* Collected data

..............................

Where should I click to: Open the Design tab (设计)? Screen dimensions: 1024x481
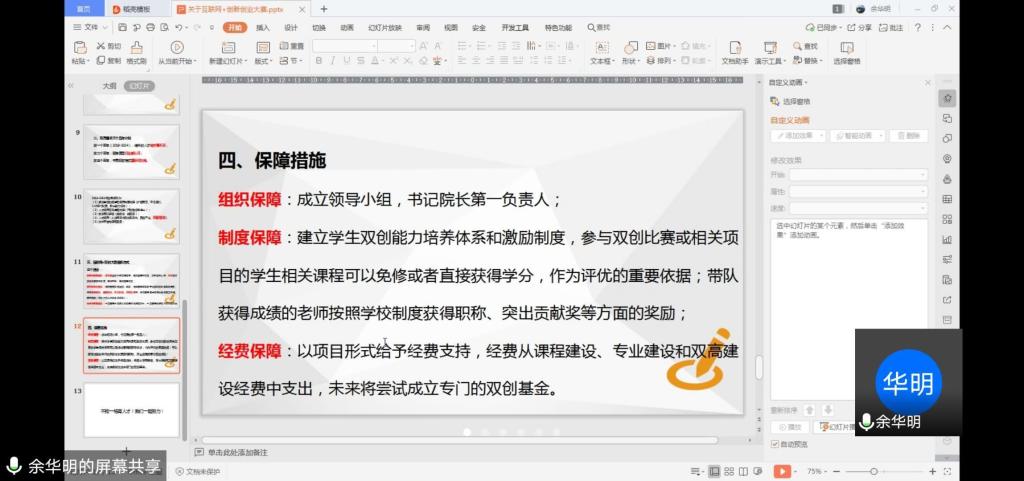(x=290, y=27)
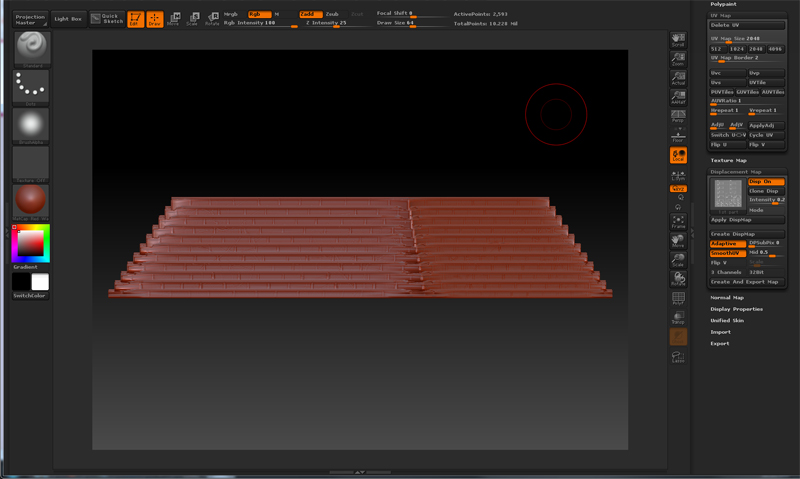Select the Standard brush thumbnail
Image resolution: width=800 pixels, height=479 pixels.
[31, 48]
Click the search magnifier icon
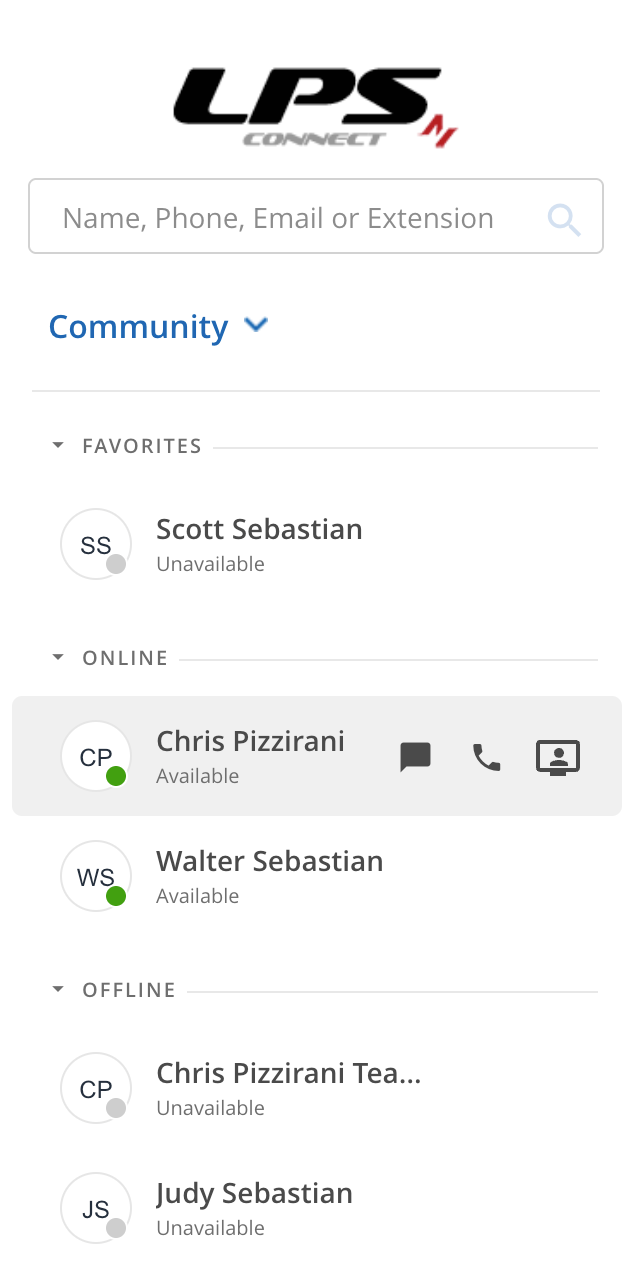The width and height of the screenshot is (634, 1283). click(564, 219)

..............................

* ABOUT THIS EXERCISE
Copy each entry exactly as written. Images should not appear in the copy.

* ANSWER SPACE
Where should I click to: Open the Design tab (设计)? Screen dimensions: 1024x481
(x=290, y=27)
Select the Standard brush thumbnail
Image resolution: width=800 pixels, height=479 pixels.
[31, 48]
Click the search magnifier icon
The width and height of the screenshot is (634, 1283). click(564, 219)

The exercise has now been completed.